── Entries provided

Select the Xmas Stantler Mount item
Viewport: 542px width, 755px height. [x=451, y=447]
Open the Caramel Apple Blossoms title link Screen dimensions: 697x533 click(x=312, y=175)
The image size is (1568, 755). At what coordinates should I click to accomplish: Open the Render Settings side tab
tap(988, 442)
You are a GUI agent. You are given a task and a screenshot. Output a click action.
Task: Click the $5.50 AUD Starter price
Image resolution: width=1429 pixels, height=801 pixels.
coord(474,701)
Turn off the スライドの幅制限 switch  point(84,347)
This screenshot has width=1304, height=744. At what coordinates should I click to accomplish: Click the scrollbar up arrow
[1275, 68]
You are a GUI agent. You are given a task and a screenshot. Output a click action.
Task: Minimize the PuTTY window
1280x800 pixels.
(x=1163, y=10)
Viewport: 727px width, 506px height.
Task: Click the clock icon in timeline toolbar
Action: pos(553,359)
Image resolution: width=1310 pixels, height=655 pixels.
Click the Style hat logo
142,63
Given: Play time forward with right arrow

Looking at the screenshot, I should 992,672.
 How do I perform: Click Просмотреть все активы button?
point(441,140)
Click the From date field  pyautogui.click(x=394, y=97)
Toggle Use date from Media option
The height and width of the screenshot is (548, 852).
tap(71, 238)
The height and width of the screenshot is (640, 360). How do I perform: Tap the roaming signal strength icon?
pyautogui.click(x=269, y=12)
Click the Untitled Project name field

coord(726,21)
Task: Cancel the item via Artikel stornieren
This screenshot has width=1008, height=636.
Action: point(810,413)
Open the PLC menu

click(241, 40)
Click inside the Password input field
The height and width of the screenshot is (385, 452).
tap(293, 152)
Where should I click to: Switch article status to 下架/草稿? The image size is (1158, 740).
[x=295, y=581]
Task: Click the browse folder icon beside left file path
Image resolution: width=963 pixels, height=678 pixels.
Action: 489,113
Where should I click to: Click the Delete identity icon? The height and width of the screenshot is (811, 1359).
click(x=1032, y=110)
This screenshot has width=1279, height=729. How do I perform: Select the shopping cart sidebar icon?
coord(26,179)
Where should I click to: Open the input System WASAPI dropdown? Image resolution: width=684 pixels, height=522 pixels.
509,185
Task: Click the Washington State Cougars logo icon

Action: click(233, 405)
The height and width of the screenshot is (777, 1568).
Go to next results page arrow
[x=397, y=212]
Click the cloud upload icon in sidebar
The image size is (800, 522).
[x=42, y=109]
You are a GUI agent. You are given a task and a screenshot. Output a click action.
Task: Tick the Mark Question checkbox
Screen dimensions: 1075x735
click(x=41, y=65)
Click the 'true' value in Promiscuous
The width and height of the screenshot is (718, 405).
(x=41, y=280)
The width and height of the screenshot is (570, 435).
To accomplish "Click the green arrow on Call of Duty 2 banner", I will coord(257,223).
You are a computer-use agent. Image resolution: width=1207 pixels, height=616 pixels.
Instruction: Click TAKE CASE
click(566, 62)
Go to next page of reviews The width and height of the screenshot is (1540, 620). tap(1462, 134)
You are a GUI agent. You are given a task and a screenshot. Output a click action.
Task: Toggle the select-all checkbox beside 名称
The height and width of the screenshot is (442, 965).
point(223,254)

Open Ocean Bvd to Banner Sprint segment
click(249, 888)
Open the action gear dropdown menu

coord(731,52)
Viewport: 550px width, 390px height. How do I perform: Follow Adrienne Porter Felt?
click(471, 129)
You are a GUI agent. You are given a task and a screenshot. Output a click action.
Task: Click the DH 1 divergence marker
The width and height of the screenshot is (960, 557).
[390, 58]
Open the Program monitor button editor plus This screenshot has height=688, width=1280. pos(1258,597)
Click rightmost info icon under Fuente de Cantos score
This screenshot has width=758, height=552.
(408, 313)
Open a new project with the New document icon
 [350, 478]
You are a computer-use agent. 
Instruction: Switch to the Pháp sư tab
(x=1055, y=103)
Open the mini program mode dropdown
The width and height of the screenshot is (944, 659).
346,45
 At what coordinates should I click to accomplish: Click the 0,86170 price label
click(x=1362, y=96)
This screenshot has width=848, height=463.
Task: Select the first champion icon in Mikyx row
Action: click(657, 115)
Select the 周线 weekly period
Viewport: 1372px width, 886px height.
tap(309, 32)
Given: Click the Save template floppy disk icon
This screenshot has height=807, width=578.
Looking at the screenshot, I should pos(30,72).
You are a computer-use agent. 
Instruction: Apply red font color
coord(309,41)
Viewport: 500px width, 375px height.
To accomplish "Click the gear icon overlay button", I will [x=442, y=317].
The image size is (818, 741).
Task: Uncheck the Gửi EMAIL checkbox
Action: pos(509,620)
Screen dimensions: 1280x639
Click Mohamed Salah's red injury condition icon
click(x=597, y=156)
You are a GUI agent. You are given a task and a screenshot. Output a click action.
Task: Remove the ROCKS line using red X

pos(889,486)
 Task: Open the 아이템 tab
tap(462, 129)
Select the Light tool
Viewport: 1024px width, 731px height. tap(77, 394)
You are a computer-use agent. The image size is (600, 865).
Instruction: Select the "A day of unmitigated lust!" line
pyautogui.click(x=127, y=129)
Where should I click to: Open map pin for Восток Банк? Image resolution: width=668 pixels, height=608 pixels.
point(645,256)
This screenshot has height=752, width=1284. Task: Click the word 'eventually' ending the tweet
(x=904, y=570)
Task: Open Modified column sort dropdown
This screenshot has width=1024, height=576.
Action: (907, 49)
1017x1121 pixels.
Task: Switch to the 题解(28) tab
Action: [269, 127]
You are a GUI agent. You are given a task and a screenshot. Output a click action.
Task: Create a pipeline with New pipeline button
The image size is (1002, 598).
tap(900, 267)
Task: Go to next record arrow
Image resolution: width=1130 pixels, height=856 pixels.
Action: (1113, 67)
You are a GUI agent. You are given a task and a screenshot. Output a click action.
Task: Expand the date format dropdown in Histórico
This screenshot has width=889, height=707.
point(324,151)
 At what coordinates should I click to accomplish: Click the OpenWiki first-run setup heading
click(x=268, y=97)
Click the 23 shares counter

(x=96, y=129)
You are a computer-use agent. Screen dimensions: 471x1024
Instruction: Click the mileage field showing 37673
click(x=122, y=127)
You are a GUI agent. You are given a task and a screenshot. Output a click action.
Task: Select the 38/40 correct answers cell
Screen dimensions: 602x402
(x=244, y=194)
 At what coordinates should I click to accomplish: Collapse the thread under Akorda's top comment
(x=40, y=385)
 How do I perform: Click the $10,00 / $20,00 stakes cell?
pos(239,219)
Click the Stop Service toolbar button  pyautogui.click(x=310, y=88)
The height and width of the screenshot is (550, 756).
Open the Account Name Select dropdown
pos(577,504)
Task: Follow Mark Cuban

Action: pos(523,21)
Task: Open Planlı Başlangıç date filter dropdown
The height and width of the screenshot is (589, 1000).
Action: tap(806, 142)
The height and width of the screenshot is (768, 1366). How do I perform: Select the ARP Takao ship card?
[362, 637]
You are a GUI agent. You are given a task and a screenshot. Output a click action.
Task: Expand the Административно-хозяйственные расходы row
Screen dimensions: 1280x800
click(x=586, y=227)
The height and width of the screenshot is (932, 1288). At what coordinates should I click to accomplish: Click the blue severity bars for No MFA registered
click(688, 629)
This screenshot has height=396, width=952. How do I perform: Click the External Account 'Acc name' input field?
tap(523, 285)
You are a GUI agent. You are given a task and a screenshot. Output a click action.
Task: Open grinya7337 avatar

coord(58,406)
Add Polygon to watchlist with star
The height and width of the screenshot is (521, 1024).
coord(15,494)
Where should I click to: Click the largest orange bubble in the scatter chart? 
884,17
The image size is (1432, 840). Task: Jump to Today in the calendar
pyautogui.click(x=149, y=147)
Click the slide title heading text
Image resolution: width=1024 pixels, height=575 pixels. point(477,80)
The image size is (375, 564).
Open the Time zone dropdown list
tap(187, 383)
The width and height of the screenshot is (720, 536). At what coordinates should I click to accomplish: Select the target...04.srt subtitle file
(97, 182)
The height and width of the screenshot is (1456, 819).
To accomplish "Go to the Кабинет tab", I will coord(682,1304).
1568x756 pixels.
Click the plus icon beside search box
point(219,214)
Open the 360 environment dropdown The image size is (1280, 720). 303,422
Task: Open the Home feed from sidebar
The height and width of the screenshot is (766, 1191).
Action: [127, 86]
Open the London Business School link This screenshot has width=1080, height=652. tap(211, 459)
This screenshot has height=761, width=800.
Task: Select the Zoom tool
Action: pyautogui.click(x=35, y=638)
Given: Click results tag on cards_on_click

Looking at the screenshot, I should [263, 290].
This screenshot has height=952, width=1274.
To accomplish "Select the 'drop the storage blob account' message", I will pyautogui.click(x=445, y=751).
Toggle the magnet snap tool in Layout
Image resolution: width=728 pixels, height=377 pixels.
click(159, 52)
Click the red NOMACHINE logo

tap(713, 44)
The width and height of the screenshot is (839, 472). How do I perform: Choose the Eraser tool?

────

## Problem details
Copy exactly the lines from the top of the entries through the line with "Open the Caramel" in it, please, keeping both ends and adding nothing.

## Output for this task
Select the Xmas Stantler Mount item
Viewport: 542px width, 755px height. [x=451, y=447]
Open the Caramel Apple Blossoms title link Screen dimensions: 697x533 click(x=312, y=175)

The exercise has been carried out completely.